貨幣は全部で5種類で下から銅貨、銀貨、金貨、霊貨となっているらしい。で、銅貨は1ユル、銀貨は100ユル、金貨は1000ユル、霊貨は10000ユルの価値がある。金銀銅はわかるけど、霊貨?と思うかもしれないが、霊貨とは精霊が関係する貨幣のようだ。でも一部の人以外には霊貨の作り方はあまり知られていないらしい。
そんなことよりも本当にどうしよう。
「やっぱり何も考えていなかったか。そんなことだろうと思ったわ!しょうがないなーここは俺が力を貸してやるとするか。ウツフ村に俺の家があるからな!そこで俺の装備を貸してやろう。あとギルドカードの金だよな。よし、これも俺が払ってやろう。ただし、出世したら利子つけて返せよ?がはははは!」
「いいんですか!?このままではどうなることかと考えていた所でした。ここは素直にお言葉に甘えさせていただきます」
僕は少し大きな声でお願いした。
僕でもこんな大声が出せるんだな!と心の中では思っていたり…
「お!元気になったじゃねーか!やっぱ若いのはそうでなくちゃな!よし、じゃあついてこい!」
「はい!」
ガリウスさんに出会い、少し元気になった優人であった。
□
「ハニー!今帰ったぞー!今日の獲物は大物だぞー!」
「ダーリン。おかえりなさい!あらあらまた随分と大物ねー!ささ、とりあえず上がってくださいなー」
ダーリンとハニーって呼び合う夫婦を初めて見た。それと、獲物って僕のこと!?まさか僕を誘拐してお金を得ようと!?
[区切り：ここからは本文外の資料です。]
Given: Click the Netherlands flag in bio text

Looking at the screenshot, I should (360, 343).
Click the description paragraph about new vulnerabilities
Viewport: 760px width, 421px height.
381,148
「おい、どうしたユウト。あー獲物の話か?がはははは!あんなの軽い冗談だよ。別に、お前をどうにかしたりはしないさ!まあ兎に角上がれや」
「は、はい」
僕は安心しながら家に入った。
ちなみにウツフ村はやはり村というだけあって地球の住宅とは違い、木でできた簡素な家が並んでいた。ガリウスさんの家は、冒険者というだけあって村の中では大きな方だった。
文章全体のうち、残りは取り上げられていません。